Esus wrote:
Zoom recently came out with the H1. $99 American. By comparison, a Nagra IV-S was about $5K-$7K (without mics). If you can't scrape up the hundred bucks, well.....
Nice, I can probably afford that. But will it be good enough quality-wise? I mean.. I've got this portable voice recorder (olympus vn 6500) which cost about the same as the H1 and I currently use it as a dream diary recorder, but I somehow highly doubt that I'll be able to use that device for anything else than that kind of stuff, even though it has a minijack input for an external mic.
Or am I wrong... does it solely depend on the quality of the mics? I mean, that would actually make more sense to me. Because - Isn't it the mic that does all the work anyway? The Recording unit itself just stores the information, it doesn't really process it in any way. At least not to a certain extent. If we're talking about nagra-quality recordings it's probably a whole 'nother story, but just for making some fun, experimental, lo-fi musique concrete synthcore mess it would have to make do, right?
For instance, what will I get in return for buying a 600$ field recorder versus that 89$ Zoom H1. It can't be all gimmicks.... can it?
Esus wrote:
Try the Sound Ideas libraries.
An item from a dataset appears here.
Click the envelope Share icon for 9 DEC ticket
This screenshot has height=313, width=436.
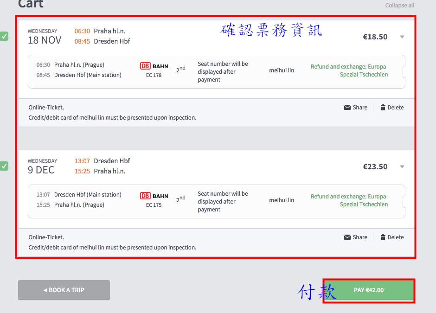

They have the "official" BBC sfx library, as well as the Twentieth Century Fox, Universal, Turner, Hanna-Barbera, and others. I don't think you'll find any Dr. Who or similar on the BBC, IIRC it's pretty generic real-world stuff.
As far as going out with a field recorder being "old school", it's still by far the best means for acquisition. Then take your tracks into the studio and sound-design it to your heart's content.
Sounds like fun! I found this website called Sound Ideas, that sells CD collections of sound effects from those corporations you mentioned... Definitely gonna check those out.
Some of the fun in making music for me, though, is that everything is made by me... Including the field recordings

I know it almost sounds sort of selfish or arrogant to say that nowadays with all that sampling goin' on everywhere, but yeah... Sampling old tunes can be fun as well sometimes.
Mooger5 wrote:
To add to Esus´reply, look also for sound effects libraries used in the making of jingles and movies.
Where would I go about finding those? (Not exactly sure what to google, heheh)
Any pointers? Links would be the best!
Mooger5 wrote:
Oh yes, those Shures should be more than adequate. The SE-50 is just an old digital multi-FX processor for guitar and studio, like the Alesis Quadraverb and so many others. I´d record the processed sound straight to cassette tape, since I hadn´t a mixer or a multi-track back then. 10 second reverb times or so would make anything the mic captured to sound almost surreal, and begging for some haunting synth pads on top.
So you recorded them straight to a cassette tape... Hmmm... I guess It would be a bit hard for me to bring that into a digital sequencer like cubase... Afraid I'm gonna have to go digital on this one, heheh. Nostalgia is nice, though.
Just a question...
Wouldn't it be better for me to record a clean sound and then have the freedom to tweak it any way I want to inside the music software (adding reverb etc.), rather than being stuck with the effect you recorded it with...?
After all, if it's that nostalgic cassette tape-esque sound we're after, I could just run it through a space echo or something to get some really spacey ambi-core, heheh.
Yeah, but you see what I mean right?